Exercise directions:
Gather every line of the items below that contains the string "height", and copy each one. Case counts.

Input material:
----------------

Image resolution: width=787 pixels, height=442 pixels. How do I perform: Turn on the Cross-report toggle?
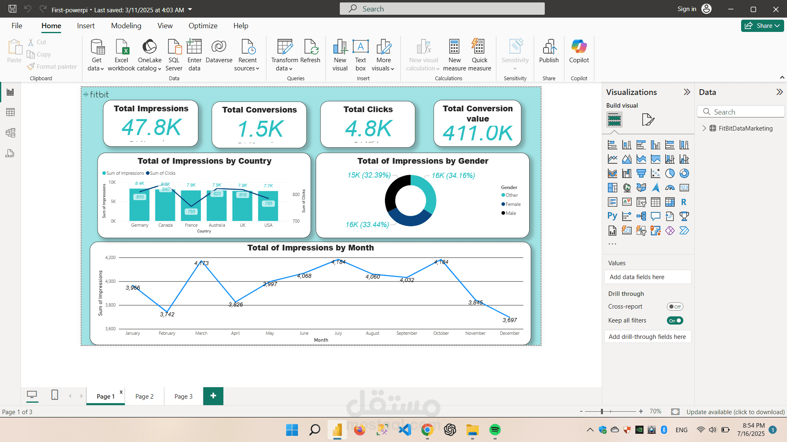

----------------

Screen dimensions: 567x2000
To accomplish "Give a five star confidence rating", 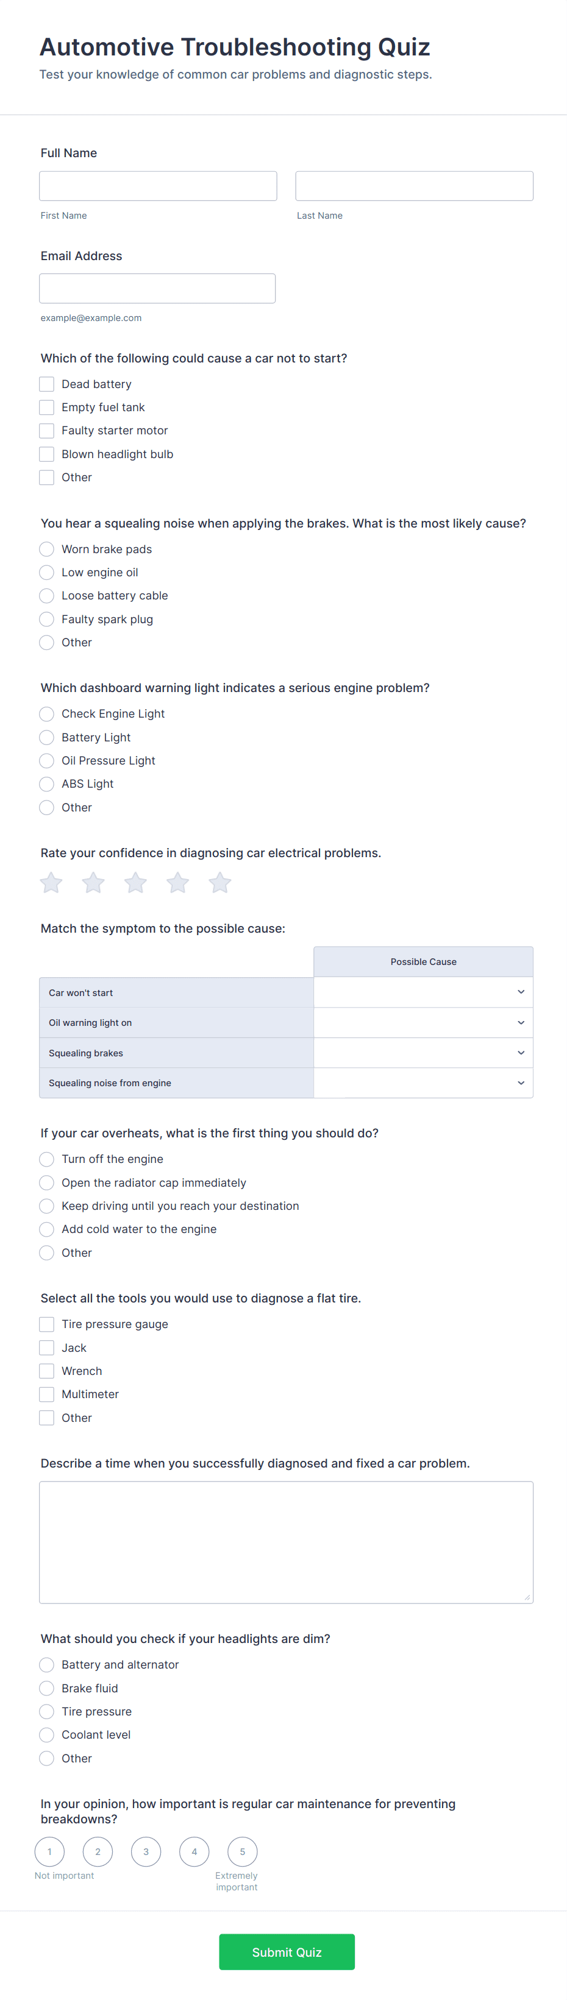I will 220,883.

----------------

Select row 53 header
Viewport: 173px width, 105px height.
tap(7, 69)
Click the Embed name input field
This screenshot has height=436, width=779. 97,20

----------------

Response for this exercise:
Image resolution: width=787 pixels, height=442 pixels. How do I perform: Turn on the Cross-report toggle?
Viewport: 173px width, 105px height.
This screenshot has height=436, width=779. 97,20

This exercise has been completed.